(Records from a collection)
<<<<

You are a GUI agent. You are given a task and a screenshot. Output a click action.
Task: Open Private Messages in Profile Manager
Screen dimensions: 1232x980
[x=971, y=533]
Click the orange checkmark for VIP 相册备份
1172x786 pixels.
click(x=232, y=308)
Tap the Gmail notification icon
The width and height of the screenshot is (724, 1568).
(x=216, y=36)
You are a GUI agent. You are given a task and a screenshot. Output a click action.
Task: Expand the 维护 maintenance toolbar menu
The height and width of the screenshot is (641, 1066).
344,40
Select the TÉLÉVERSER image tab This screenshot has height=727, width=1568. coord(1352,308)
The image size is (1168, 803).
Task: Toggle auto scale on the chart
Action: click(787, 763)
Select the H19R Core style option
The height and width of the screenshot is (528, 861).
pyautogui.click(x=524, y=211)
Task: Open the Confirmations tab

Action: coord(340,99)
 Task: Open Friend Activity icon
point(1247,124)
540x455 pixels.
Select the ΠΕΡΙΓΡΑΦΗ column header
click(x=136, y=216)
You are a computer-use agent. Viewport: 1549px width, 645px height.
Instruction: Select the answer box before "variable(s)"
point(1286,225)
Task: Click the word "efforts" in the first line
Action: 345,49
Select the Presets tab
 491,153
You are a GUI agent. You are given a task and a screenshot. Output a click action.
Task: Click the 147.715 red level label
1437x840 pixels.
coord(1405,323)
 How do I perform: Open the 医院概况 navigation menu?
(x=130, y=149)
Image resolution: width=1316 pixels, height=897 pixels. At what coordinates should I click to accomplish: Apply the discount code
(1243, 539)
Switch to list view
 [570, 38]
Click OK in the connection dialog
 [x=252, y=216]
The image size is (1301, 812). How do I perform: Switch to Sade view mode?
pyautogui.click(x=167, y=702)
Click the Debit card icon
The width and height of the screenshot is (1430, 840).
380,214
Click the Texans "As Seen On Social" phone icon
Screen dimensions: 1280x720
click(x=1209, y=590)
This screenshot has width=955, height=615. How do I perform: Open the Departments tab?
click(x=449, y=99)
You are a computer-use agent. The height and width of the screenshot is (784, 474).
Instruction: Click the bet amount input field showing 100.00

>>>>

▶ _WHAT TO DO_: Write out only the lines from the very start of the entries above to the line that includes "540x455 pixels.", both ends included, each one unchanged.

▶ _ANSWER SPACE_:
You are a GUI agent. You are given a task and a screenshot. Output a click action.
Task: Open Private Messages in Profile Manager
Screen dimensions: 1232x980
[x=971, y=533]
Click the orange checkmark for VIP 相册备份
1172x786 pixels.
click(x=232, y=308)
Tap the Gmail notification icon
The width and height of the screenshot is (724, 1568).
(x=216, y=36)
You are a GUI agent. You are given a task and a screenshot. Output a click action.
Task: Expand the 维护 maintenance toolbar menu
The height and width of the screenshot is (641, 1066).
344,40
Select the TÉLÉVERSER image tab This screenshot has height=727, width=1568. coord(1352,308)
The image size is (1168, 803).
Task: Toggle auto scale on the chart
Action: click(787, 763)
Select the H19R Core style option
The height and width of the screenshot is (528, 861).
pyautogui.click(x=524, y=211)
Task: Open the Confirmations tab

Action: coord(340,99)
 Task: Open Friend Activity icon
point(1247,124)
540x455 pixels.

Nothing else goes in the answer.